In more involved cases even richer AST transformations are called for. For example, with ExActor you can write this code:

1
defcast inc(x), state: state, do: new_state(state + x)

which translates to roughly the following:

1
2
3
4
5
6
7
def inc(pid, x) do
  :gen_server.cast(pid, {:inc, x})
end

def handle_cast({:inc, x}, state) do
  {:noreply, state+x}
end


Just like assert, the defcast macro needs to dive into the input AST fragment and detect individual sub-fragments (e.g. function name, individual arguments). Then, ExActor performs an elaborate transformation, reassembling this sub-parts into a more complex code.

Today, I'm going to show you some basic techniques of building such macros, and I'll continue with more complex transformations in subsequent articles. But before doing this, I should advise you to carefully consider whether your code needs to be based on macros. Though very powerful, macros have some downsides.

First, as you'll see in this series, the code can quickly become much more involved than "plain" run-time abstractions. You can quickly end up doing many nested quote/unquote calls and weird pattern matches that rely on undocumented format of the AST.

In addition, proliferation of macros may make your client code extremly cryptic, since it will rely on custom, non-standard idioms (such as defcast from ExActor). It can become harder to reason about the code, and understand what exactly happens underneath.

On the plus side, macros can be very helpful when removing boilerplate (as hopefully ExActor example demonstrated), and have the power of accessing information that is not available at run-time (as you should see from the assert example). Finally, since they run during compilation, macros make it possible to optimize some code by moving calculations to compile-time.

So there will definitely be cases that are suited for macros, and you shouldn't be afraid of using them. However, you shouldn't choose macros only to gain some cute DSL-ish syntax. Before reaching for macros, you should consider whether your problem can be solved efficiently in run-time, relying on "standard" language abstractions such as functions, modules, and protocols.

Discovering the AST structure

At the moment of writing this there is very little documentation on the AST structure. However, it's easy to explore and play with AST in the shell session, and this is how I usually discover the AST format.

For example, here's how a quoted reference to a variable looks like:

1
2
iex(1)> quote do my_var end
{:my_var, [], Elixir}

Here, the first element represents the name of the variable. The second element is a context keyword list that contains some metadata specific for this particular AST fragment (e.g. imports and aliases). Most often you won't be interested in context data. The third element usually represents the module where the quoting happened, and is used to ensure hygiene of quoted variables. If this element is nil then the identifier is not hygienic.
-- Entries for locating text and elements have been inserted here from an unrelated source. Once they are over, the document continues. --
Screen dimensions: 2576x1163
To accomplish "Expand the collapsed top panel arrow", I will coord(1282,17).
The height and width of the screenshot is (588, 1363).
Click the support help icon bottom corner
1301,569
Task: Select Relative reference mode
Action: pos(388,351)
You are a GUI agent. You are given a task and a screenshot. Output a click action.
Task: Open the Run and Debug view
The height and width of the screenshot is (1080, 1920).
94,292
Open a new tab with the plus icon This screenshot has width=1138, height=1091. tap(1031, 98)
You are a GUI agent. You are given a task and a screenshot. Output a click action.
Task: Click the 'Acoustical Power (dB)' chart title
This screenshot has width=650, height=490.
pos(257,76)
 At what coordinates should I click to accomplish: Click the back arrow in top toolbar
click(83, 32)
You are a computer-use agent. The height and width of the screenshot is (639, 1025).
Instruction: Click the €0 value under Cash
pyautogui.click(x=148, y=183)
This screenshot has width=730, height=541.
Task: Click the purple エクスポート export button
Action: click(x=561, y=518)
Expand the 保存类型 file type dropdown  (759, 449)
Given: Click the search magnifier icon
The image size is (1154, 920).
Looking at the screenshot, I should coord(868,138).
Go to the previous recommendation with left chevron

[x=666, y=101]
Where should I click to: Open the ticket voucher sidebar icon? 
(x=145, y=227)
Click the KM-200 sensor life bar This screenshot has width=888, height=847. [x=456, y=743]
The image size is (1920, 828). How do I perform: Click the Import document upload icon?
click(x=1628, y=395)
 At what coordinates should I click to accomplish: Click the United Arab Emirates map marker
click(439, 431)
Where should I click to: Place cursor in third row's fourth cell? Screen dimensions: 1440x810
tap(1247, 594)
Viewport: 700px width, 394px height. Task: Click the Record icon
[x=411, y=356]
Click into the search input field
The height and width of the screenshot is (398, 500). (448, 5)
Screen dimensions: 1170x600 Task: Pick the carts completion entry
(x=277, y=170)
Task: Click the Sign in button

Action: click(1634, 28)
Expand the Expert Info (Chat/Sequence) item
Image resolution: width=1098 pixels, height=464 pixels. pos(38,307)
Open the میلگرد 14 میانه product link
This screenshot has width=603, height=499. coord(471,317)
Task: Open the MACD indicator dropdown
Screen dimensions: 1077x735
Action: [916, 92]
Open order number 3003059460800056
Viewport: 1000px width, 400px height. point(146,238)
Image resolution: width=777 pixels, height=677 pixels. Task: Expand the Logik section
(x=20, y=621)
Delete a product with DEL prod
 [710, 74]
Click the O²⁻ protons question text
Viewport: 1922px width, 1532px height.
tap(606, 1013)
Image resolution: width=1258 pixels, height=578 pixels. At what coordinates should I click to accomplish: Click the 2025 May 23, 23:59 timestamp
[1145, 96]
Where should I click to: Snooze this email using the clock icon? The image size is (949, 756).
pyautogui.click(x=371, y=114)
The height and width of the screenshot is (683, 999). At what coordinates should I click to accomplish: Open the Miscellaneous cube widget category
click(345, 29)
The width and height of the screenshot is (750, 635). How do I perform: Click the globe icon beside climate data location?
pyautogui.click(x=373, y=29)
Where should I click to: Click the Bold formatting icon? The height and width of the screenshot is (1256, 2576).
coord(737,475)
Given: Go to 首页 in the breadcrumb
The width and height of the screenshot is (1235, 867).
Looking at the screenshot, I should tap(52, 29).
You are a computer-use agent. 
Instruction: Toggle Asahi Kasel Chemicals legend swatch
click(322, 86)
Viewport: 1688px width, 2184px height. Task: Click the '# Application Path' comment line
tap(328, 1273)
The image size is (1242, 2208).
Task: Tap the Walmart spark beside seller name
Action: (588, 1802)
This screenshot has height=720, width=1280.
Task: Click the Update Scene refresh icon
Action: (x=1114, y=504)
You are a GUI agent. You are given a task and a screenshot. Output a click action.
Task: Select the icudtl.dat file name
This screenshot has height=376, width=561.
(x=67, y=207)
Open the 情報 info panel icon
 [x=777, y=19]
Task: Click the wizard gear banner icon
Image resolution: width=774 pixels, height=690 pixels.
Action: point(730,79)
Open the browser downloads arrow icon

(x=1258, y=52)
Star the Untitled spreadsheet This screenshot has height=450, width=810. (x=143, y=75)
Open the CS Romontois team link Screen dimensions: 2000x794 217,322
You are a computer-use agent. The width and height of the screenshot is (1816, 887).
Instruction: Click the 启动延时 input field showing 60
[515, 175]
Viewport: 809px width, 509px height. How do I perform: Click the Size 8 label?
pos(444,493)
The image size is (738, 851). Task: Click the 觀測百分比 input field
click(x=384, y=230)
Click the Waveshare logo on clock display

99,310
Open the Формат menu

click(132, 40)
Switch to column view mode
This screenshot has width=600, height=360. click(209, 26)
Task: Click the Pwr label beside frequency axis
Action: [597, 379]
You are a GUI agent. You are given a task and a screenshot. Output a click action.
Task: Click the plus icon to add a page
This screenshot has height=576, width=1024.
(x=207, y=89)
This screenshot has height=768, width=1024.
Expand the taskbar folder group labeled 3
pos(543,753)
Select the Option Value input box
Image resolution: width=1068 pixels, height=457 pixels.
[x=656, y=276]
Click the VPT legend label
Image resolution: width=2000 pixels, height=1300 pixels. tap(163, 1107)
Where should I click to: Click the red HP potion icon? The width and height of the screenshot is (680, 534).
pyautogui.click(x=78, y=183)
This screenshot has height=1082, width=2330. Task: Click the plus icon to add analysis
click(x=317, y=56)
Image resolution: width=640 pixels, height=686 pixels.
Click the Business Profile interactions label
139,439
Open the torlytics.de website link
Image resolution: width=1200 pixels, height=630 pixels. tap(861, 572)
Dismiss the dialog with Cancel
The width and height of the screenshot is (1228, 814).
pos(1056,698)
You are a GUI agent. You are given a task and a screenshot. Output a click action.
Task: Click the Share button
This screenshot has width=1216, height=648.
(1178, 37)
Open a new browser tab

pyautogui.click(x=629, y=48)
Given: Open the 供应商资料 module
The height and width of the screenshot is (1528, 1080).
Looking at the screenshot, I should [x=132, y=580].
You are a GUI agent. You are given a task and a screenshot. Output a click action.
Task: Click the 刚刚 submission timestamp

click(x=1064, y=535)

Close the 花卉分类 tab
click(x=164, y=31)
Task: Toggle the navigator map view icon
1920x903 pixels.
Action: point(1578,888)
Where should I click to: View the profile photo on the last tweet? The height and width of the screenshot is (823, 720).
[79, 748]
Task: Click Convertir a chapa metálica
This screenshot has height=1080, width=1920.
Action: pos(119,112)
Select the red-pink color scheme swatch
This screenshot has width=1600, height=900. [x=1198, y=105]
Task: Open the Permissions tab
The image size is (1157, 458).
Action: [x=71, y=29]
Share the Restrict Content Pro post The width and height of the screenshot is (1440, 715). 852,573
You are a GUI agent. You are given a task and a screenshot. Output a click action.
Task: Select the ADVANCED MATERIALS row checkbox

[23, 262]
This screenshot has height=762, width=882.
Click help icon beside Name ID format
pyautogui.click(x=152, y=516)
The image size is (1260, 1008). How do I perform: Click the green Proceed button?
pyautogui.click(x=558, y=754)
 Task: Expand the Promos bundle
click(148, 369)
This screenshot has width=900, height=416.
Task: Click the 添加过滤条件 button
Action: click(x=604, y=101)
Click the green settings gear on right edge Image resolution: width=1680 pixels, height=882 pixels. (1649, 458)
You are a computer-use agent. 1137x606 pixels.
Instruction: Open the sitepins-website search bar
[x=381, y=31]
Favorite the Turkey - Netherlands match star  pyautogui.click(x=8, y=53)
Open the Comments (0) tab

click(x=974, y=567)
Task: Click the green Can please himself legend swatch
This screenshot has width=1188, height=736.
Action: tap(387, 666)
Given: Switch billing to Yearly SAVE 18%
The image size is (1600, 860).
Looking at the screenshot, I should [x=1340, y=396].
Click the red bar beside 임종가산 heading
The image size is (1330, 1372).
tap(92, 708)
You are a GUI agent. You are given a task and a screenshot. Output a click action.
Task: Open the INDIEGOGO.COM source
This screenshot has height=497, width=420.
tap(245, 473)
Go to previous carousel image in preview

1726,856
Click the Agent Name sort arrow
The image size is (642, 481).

A simple expression looks a bit more involved:

1
2
iex(2)> quote do a+b end
{:+, [context: Elixir, import: Kernel], [{:a, [], Elixir}, {:b, [], Elixir}]}

This might look scary, but it's reasonably easy to understand if I show you the higher-level pattern:

1
{:+, context, [ast_for_a, ast_for_b]}

In our example, ast_for_a and ast_for_b follow the shape of a variable reference you've seen earlier (e.g. {:a, [], Elixir}. More generally, quoted arguments can be arbitrary complex since they describe the expression of each argument. Essentially, AST is a deep nested structure of simple quoted expressions such as the ones I'm showing you here.

Let's take a look at a function call:

1
2
iex(3)> quote do div(5,4) end
{:div, [context: Elixir, import: Kernel], [5, 4]}

This resembles the quoted + operation, which shouldn't come as a surprise knowing that + is actually a function. In fact, all binary operators will be quoted as function calls.

Finally, let's take a look at a quoted function definition:

1
2
3
4
iex(4)> quote do def my_fun(arg1, arg2), do: :ok end
{:def, [context: Elixir, import: Kernel],
 [{:my_fun, [context: Elixir], [{:arg1, [], Elixir}, {:arg2, [], Elixir}]},
  [do: :ok]]}

While this looks scary, it can be simplified by looking at important parts. Essentially, this deep structure amounts to:

1
{:def, context, [fun_call, [do: body]]}

with fun_call having the structure of a function call (which you've just seen).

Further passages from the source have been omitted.